Lexipedia

Hêche Claude · Ständerat · 2019-03-11

Hêche Claude · Ständerat · Jura · Sozialdemokratische Fraktion · 2019-03-11

Wortprotokoll

Même si le Conseil fédéral a reculé devant la levée de boucliers, les changements successifs et les nombreuses tentatives de modifier l'ordonnance sur le matériel de guerre doivent nous inciter à accepter ces deux motions, car il est véritablement temps d'agir. Il ne faut pas oublier que nous parlons d'armes, de machines de guerre et de vies humaines. Il faut donc confier au Parlement la compétence de légiférer. Cela vient d'être rappelé de manière très pertinente par Monsieur Jositsch: selon le contenu de la loi, il existera toujours la possibilité pour les opposants de lancer un référendum.

En décembre de l'année dernière, il avait été décidé de renvoyer la motion 18.3394 en commission. J'espérais véritablement que l'objectif de l'examen par la commission visait à trouver une solution, notamment par une modification de la deuxième phrase de la motion. Eh bien non, ce ne fut pas le cas, au regard du résultat final. Un nouvel élément est venu s'immiscer dans le débat - cela a été rappelé par le rapporteur: une initiative populaire a été officiellement lancée le 11 décembre. Elle demande que notre pays revienne au régime qui existait avant 2014, avant que les conditions pour les exportations d'armes vers des pays violant les droits de l'homme soient assouplies. Les initiants veulent que le Parlement, voire la population, aient leur mot à dire en matière de critères à fixer pour vendre des armes à l'étranger. Les 100[NB]000 signatures ont été récoltées rapidement; l'initiative va donc aboutir.

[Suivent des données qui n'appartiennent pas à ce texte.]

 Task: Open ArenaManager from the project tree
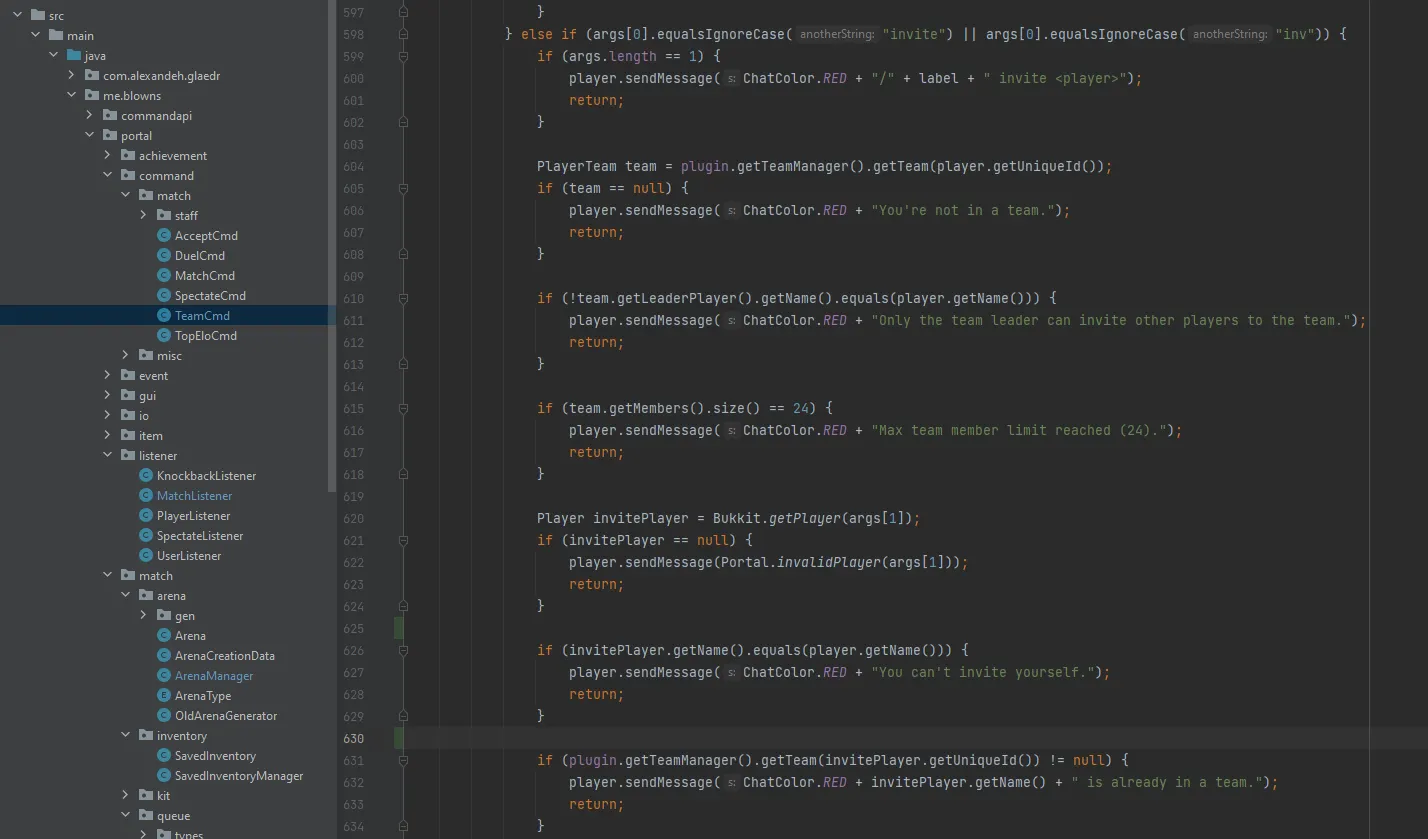213,676
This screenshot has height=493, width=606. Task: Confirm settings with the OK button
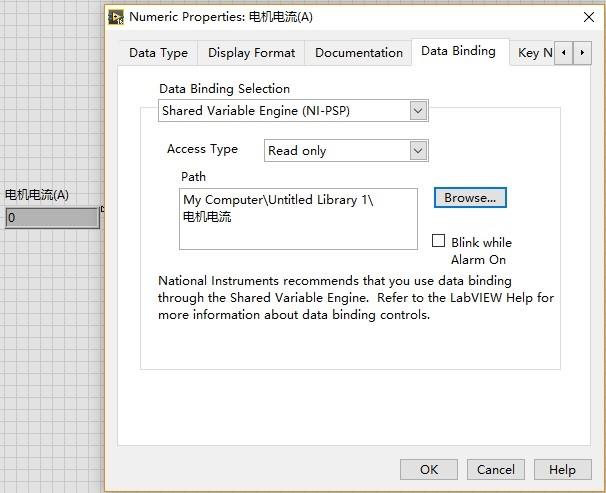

Certes, c'est un élément nouveau à prendre en compte dans l'équation, mais est-ce une raison pour ne pas assumer rapidement nos responsabilités? Le Parlement, je le répète, doit rapidement prendre la main, car les débats sur cette initiative et, implicitement, sur l'arrêté fédéral du Conseil fédéral qui en découlera, n'auront pas lieu avant deux ans, voire plus. Or, que se passera-t-il durant ce laps de temps? Le Conseil fédéral pourra agir à sa guise, faire ce qu'il souhaite, et à ma connaissance il n'appliquera pas une politique restrictive en matière d'exportation d'armes à l'étranger.

Le dossier des exportations d'armes est extrêmement sensible, hautement politique et, surtout, des vies sont en jeu. Pour l'heure, selon l'avis du Conseil fédéral du 14 septembre 2018, l'ordonnance permet au Conseil fédéral de refuser une autorisation d'exportation lorsqu'il y a "des raisons de penser que du matériel de guerre suisse pourrait être utilisé dans un conflit". J'ai bien dit "des raisons de penser", des termes bien légers et subjectifs pour un sujet aussi grave.

Peut-on prôner la neutralité, la pacification des conflits armés et autoriser les ventes d'armes, par exemple en Arabie saoudite, en pensant qu'elles ne serviront qu'à la formation? De plus, quels sont les véritables moyens de contrôle dans certains pays avant de délivrer ou non une autorisation?

Il faut aujourd'hui avoir le courage politique de dire que certains privilégient une branche de l'économie du pays par rapport aux autres réalités. Il ne s'agit pas d'opposer les emplois à la conscience, mais de reconnaître que les pièces détachées d'une arme sont des armes en puissance, et que notre pays se doit d'être sur la retenue, voire carrément de tirer le frein à main dans ce domaine.

La Suisse doit être au-dessus de tout soupçon si elle veut maintenir sa réputation et son image de pays neutre et offrant ses bons offices. La réputation, l'image et le savoir-faire de la Suisse occasionnent aussi des retombées économiques bénéfiques pour l'emploi et les exportations. De manière indirecte ou pas, notre politique de neutralité, humanitaire et prônant la négociation, a aussi une valeur marchande. On ne peut pas jouer sur les deux tableaux.

C'est pour ces quelques raisons que je vous invite à adopter les deux motions.